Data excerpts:
-------------------------

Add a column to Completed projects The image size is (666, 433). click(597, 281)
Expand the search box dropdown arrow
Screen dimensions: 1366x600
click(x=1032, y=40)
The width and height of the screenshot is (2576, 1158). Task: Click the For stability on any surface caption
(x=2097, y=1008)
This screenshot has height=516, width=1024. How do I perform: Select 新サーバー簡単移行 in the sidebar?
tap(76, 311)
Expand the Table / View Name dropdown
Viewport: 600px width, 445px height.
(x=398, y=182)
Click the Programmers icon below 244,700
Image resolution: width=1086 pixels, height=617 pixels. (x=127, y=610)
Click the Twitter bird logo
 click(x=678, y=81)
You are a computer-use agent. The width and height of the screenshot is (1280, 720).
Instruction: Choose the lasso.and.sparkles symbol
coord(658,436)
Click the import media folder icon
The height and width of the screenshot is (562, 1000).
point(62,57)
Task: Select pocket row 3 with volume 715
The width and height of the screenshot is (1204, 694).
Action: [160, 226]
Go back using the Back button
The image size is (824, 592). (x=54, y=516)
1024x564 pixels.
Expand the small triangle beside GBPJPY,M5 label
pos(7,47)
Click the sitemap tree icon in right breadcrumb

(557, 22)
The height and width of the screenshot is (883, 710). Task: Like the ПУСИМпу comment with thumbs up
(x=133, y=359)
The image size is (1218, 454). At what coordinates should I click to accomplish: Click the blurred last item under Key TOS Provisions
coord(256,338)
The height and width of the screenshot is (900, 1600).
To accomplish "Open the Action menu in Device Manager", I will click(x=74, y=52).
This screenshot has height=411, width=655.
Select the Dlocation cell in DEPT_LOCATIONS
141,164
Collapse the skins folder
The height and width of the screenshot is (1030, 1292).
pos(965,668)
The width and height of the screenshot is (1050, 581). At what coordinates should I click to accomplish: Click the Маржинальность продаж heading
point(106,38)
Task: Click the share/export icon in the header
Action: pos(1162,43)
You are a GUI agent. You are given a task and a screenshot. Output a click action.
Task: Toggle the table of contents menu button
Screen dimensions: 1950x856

-------------------------

Problem statement:
Which lines of the records above contain the word "agent"? Show each of them.

Solution to this exercise:
You are a computer-use agent. The width and height of the screenshot is (1280, 720).
You are a GUI agent. You are given a task and a screenshot. Output a click action.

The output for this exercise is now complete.